Look, even a so-so Jonathan Franzen novel is better than most novels. There are breathtaking sentences in this one! Several dozen of them! But I would argue that this ratio of breathtaking to inert sentences is not favorable, not in a novel of 592 pages. There are also sentences like “The only thing better than seeing and smelling and tasting her vulva was the moment when he got to put his penis in it; and therein lay the problem.” Sentences that you can’t imagine any reader, not in a million years, underlining for reasons other than perhaps to scribble a little ? beside them.

The downside of writing two miraculous works of fiction (The Corrections and Freedom) and a really good one (Purity) is that what follows of your output will be evaluated against that standard, and by that standard Crossroads comes across as not only muddy and unstylish but determinedly and self-righteously so — like showing up at a party wearing a baggy brown turtleneck and getting annoyed when people don’t compliment your outfit.

However, if you elect not to read this one, you’re also opting out of the next two novels in the planned trilogy, which could mean spending the next 20 years wandering in a Franzenless desert.
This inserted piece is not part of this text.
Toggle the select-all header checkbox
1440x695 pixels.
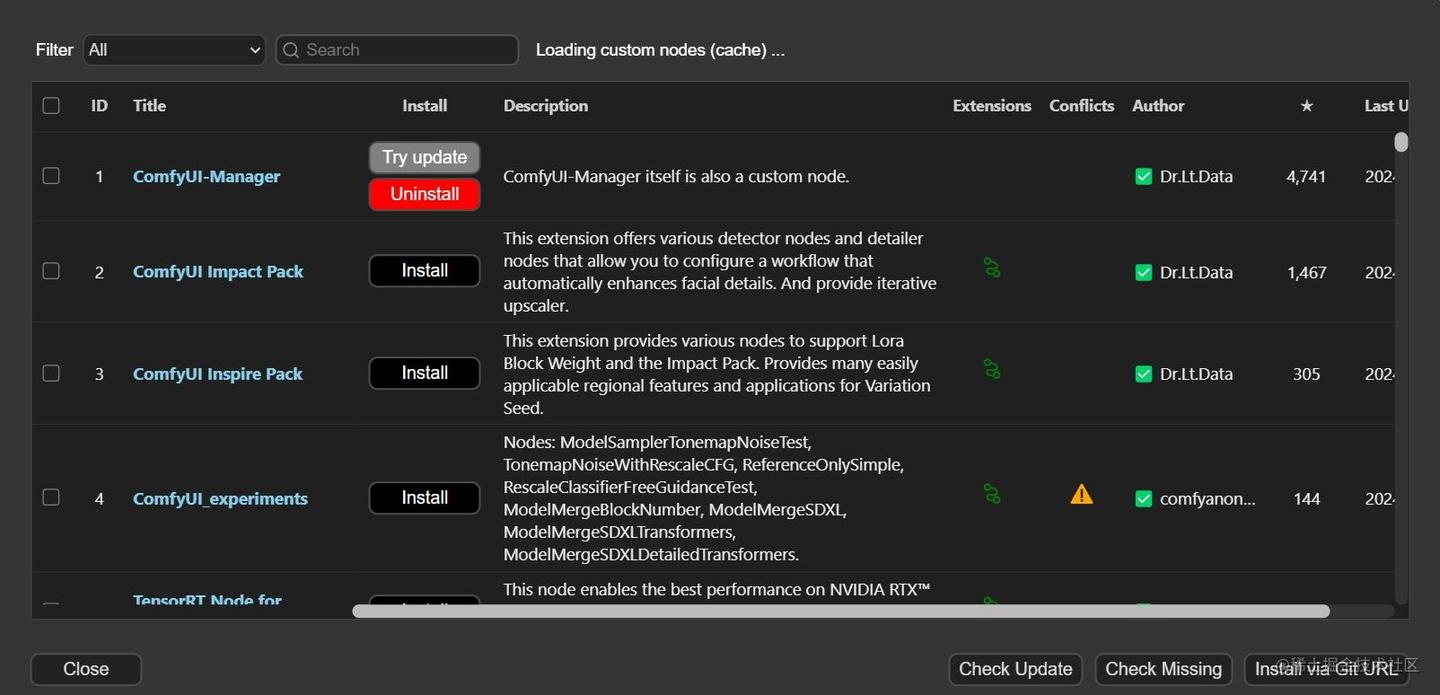click(x=51, y=106)
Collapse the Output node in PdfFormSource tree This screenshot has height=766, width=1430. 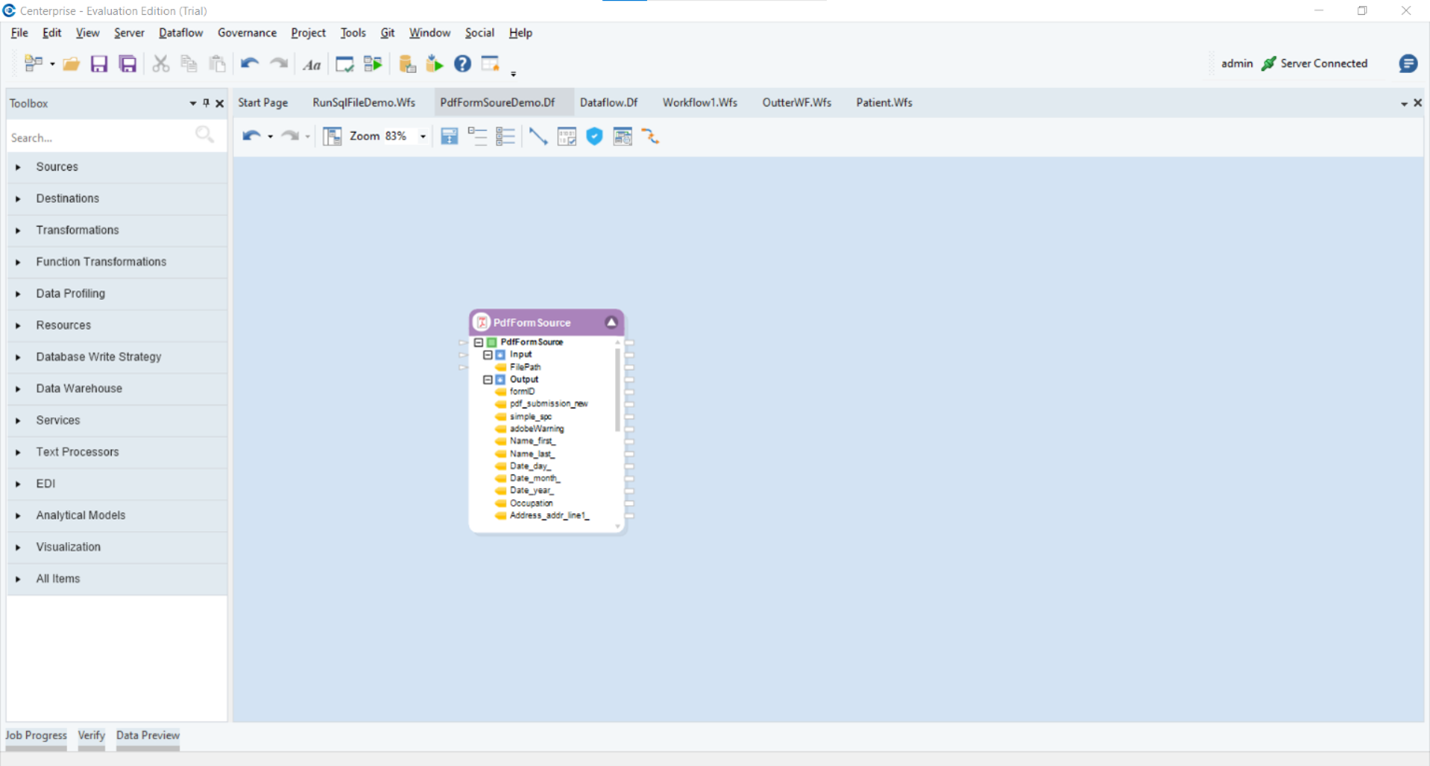tap(487, 379)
This sounds awful to me because even when Franzen misses, he takes a big swing — and not a lot of other novelists can say the same. It’s a good thing to live in a world where writers do that, even if only a few, and even if not always well. So I would suggest the following: Amble over to your neighborhood bookstore and locate a copy of Crossroads. It will be stacked right near the front, perhaps even in the window display. Handle the book gingerly, so you don’t render it unsellable with your filthy hands, and give the first ten pages a whirl. If you like those pages, proceed with your purchase; those first ten pages are an accurate sample of the 582 to come. And if you don’t? Hey, you tried.

A So-So Franzen Novel Is Better Than Most Books. That Said …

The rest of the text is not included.